**The task:** All lines from the one bearing "You are a computer-use" through the end of the data below must be printed exactly as they stand, with pictures removed.

**Supplied material:**
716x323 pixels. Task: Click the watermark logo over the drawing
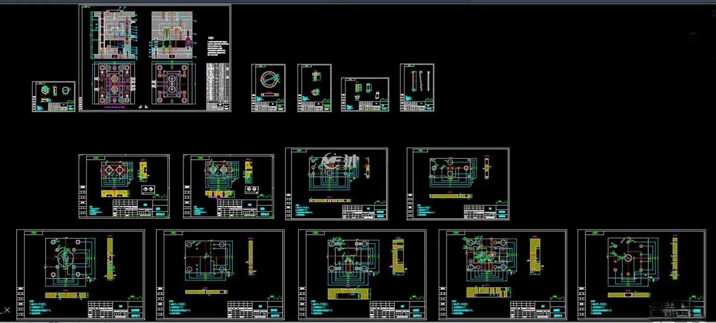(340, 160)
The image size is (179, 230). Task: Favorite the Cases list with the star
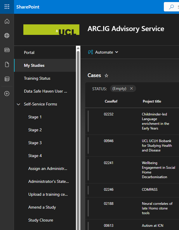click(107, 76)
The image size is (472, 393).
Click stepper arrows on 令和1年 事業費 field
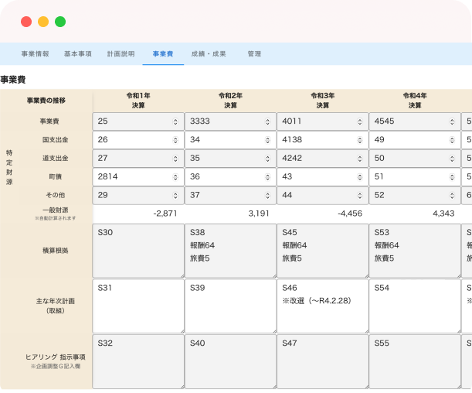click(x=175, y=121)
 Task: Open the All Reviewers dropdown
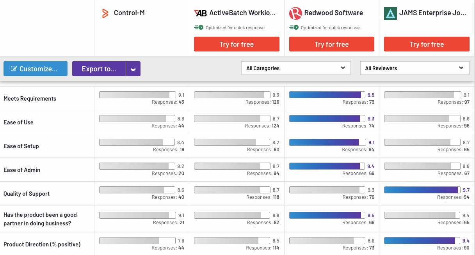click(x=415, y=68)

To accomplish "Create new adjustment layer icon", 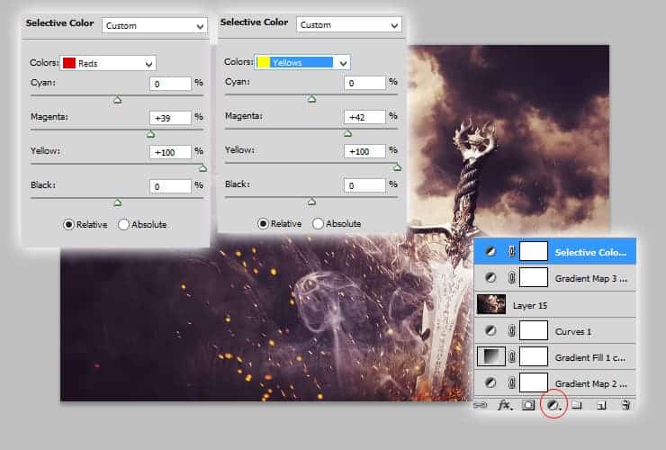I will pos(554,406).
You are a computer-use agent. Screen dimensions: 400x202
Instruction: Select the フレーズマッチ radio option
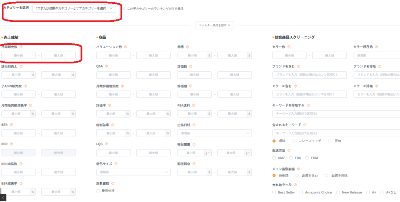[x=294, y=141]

**Exercise response:**
You are a computer-use agent. Screen dimensions: 400x202
Instruction: Select the フレーズマッチ radio option
[x=294, y=141]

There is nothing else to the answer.